Mit zu den interessantesten Passagen des Werkes gehören die or­densinternen Auseinandersetzungen um Eurozentrismus und Inkulturation in der indischen Mission bereits im 19. Jh., wobei auch die Selbstherrlichkeit einzelner als Bischöfe eingesetzter Jesuiten eine Rolle spielte (II, 219–249). Der 5. Teil, identisch mit Band 3, umfasst die Zeit von 1917 bis 1945. Diese ist zunächst bis in die Mitte der 30er Jahre durch eine besonders starke Expansion gekennzeichnet, die die Aufteilung der einen deutschen Provinz in eine Nord- und eine Südprovinz (1921) und schließlich die Bildung einer Ostprovinz (1931) nahelegte. Zugleich wurden zwei Ausbildungszentren geschaffen, die Philosophische Hochschule in Pullach bei München und die Theologische in Frankfurt/St. Georgen.

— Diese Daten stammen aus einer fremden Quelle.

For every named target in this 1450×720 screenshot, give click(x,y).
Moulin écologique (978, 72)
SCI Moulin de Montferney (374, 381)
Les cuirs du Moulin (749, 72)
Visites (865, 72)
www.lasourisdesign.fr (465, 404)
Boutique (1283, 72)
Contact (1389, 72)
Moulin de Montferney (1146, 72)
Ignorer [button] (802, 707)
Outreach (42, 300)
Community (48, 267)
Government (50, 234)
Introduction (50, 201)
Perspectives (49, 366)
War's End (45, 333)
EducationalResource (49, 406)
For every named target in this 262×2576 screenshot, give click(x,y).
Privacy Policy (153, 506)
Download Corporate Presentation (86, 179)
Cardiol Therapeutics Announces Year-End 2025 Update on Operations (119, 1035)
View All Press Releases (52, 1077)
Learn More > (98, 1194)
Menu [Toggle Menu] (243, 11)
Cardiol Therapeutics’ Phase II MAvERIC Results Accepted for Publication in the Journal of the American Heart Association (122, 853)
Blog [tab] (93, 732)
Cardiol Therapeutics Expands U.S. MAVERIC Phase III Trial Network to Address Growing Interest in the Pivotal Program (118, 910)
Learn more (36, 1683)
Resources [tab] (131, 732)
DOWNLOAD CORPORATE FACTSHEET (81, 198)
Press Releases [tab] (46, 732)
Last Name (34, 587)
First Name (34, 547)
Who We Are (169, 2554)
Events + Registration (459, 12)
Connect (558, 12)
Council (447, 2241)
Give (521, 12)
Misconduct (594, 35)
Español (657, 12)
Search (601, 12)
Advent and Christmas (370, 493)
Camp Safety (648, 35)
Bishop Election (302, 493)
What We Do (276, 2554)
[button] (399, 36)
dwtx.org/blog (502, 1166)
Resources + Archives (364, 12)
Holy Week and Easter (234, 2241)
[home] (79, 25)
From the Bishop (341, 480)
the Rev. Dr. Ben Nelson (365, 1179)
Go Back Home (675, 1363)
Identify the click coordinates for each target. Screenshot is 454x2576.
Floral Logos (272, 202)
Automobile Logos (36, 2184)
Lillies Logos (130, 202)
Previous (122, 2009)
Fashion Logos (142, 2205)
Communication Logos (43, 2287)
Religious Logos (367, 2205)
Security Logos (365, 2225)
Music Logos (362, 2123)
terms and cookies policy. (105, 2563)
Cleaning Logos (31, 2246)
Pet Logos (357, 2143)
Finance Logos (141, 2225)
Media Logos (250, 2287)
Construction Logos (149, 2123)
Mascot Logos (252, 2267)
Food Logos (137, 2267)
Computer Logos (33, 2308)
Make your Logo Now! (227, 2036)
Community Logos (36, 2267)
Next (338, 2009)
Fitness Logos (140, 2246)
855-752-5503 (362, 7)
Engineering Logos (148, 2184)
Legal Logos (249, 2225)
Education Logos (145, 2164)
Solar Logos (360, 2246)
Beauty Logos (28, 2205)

Mit dem Beginn der nationalsozialistischen Herrschaft bricht für die GJ die Zeit einer erneuten Verfolgung an. Jedoch konzentriert sich S. keineswegs nur auf den Widerstand einzelner Jesuiten, die diesen, wie Alfred Delp, der wohl Bekannteste unter ihnen, mit dem Leben bezahlten. Er verschweigt auch die Versuche nicht, sich zunächst mit dem Regime zu arrangieren, wie etwa die Hitler-Bilder auf den Schreibtischen junger Jesuiten oder die Einrichtung einer eigenen Hitler-Jugend in St. Blasien zeigen. Ingesamt finden sich in der GJ ähnliche Positionen wie im Katholizismus insgesamt, wobei »Brückenbauer« zwischen GJ und Nationalsozialismus eine verschwindende Ausnahme bildeten. Gleichwohl prägt S. die bündige Formulierung: »Der Anti-Jesuitismus der Nationalsozialisten war einheitlicher und konsequenter als der Anti-Nationalsozialismus der Jesuiten.« (IV, 450) Die differenzierte Darstellung dieser Epoche, für die S. auch neue Quellen heranzieht, gehört zu den Glanzstücken des Werkes. Bei der Beschreibung des Wiederauf-baus nach dem Zweiten Weltkrieg im 6. Teil fühlt man sich an die Improvisationen im 19. Jh. erinnert. Obwohl die GJ weltweit mit über 36.000 Mitgliedern am Ende dieses Zeitraums (1965) ihren höchsten Stand erreicht, zeichnet sich der personelle Rückgang bereits seit den 50er Jahren ab. Noch aber ist eine große Zahl von Jesuiten vorhanden, die, was Ausbildung und Einsatz in den verschiedensten Tätigkeitsbereichen angeht, koordiniert werden wollen.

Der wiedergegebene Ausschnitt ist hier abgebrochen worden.